═════ EXCERPTED PASSAGE ═════
September 5 – 7, 2014
Yellow Springs, OH, Yoga Workshop out of our Advanced RV
Friday, September 5,
2014: Dry-camping in Yellow Springs
parking lot
Mike and I depart from home at 1:00PM for the 3-½ hour drive
to Yellow Springs, OH, just east of Dayton, OH, where we are participating in a
weekend yoga retreat. It is 89 degrees
F, humid and sunny. We are driving the
Advanced RV model called Pebbles, built on an arctic white standard length
Mercedes Benz Sprinter chassis, with a contemporary, light interior warmed by
brown leather/cream suede twin beds.
This interior, a weekend away and finally being on the road energize
me. After a half hour, I take over the
driving. We enjoy the Coffee House
channel on Satellite radio, which creates a good vibe for what we’ve heard is
the hippie-throw back town of Yellow Springs.
We arrive in this funky village at 4:30PM. First, we find
the Bryan Community Center, where the yoga workshop will be. There is a huge parking lot, the Police
Department is in the building and the center’s bathrooms are open 24 hours, so Mike
suggests dry camping right here. Maybe,
but I have made reservations at John Bryan State Park, two miles away, but since
we were only able to get a non-electric site, we’d be dry camping anyway. But, I’m picturing a lush, green, quiet park
so I am not yet convinced to stay in a parking lot in town. We park on Dayton St., in front of a
Laundromat where two older guys, one with a foot-long white beard, are chatting
on a bench. We walk past small shops and
eateries, and stop in a bike shop for a look.
On Xenia Ave., the next leg of the triangle which forms the town, we find
the tiny Sunrise Café, where we have an early dinner, enjoying fresh
wheat/rosemary rolls, garlic and rum sautéed flaming shrimp, and veggetti and
beetballs (spaghetti squash topped with vegetarian meatballs). All was delicious. Mike admired the booths and trim all made of
walnut.
═════
* **GIVEN TASK A**: Set down word for word the part of the travel account between "This interior, a" and "of Yellow Springs.", inclusive.
* **GIVEN TASK B**: Count how many lines of the rows contain the string "pixels", and reply with only that number.
The travel account and the rows are unrelated to each other.
═════ PROVIDED MATERIAL ═════
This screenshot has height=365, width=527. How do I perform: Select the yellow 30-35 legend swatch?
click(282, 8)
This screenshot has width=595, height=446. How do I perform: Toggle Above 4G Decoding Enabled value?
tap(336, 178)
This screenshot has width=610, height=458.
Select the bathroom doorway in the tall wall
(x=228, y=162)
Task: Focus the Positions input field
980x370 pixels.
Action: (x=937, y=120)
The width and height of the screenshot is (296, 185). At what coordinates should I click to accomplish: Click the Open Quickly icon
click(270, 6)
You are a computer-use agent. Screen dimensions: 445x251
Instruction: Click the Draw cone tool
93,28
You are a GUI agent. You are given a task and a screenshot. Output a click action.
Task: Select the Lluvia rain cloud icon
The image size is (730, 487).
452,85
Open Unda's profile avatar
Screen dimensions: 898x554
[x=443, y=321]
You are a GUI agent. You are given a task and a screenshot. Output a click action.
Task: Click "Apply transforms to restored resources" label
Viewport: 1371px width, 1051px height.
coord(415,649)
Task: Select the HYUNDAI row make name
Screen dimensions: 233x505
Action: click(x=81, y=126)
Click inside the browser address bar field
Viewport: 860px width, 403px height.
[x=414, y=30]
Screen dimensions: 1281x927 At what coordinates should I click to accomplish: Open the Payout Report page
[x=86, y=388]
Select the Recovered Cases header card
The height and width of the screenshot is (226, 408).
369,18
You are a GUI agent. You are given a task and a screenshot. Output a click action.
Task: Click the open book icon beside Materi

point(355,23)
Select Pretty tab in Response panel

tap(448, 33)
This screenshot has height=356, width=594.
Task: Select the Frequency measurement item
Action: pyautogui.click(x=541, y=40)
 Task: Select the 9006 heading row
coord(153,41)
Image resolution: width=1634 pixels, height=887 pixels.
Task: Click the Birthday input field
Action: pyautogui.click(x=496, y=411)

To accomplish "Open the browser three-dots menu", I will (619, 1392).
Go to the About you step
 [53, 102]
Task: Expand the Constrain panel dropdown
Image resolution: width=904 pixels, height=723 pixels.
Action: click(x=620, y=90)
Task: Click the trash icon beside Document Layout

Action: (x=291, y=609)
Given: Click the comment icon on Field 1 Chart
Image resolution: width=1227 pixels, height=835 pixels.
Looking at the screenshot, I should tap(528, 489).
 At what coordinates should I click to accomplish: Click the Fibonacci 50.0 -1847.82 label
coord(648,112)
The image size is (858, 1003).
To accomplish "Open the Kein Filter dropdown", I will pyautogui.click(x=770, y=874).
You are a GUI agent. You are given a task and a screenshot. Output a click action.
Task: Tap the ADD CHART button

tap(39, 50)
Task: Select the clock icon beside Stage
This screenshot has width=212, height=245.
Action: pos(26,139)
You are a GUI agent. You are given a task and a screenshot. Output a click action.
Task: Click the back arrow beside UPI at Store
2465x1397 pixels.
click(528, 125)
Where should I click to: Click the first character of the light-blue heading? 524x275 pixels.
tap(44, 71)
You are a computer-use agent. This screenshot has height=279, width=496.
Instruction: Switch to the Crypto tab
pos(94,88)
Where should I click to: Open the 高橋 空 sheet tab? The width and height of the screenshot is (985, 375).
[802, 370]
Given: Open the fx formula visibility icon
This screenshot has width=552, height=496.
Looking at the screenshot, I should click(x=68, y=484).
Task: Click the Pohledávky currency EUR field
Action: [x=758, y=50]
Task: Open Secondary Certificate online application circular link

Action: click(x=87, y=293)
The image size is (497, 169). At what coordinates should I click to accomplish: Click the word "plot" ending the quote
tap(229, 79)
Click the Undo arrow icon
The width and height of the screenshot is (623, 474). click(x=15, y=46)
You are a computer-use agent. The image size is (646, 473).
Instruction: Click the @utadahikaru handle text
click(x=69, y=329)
═════
* **TASK SOLUTION A**:
This interior, a weekend away and finally being on the road energize
me. After a half hour, I take over the
driving. We enjoy the Coffee House
channel on Satellite radio, which creates a good vibe for what we’ve heard is
the hippie-throw back town of Yellow Springs.

* **TASK SOLUTION B**: 6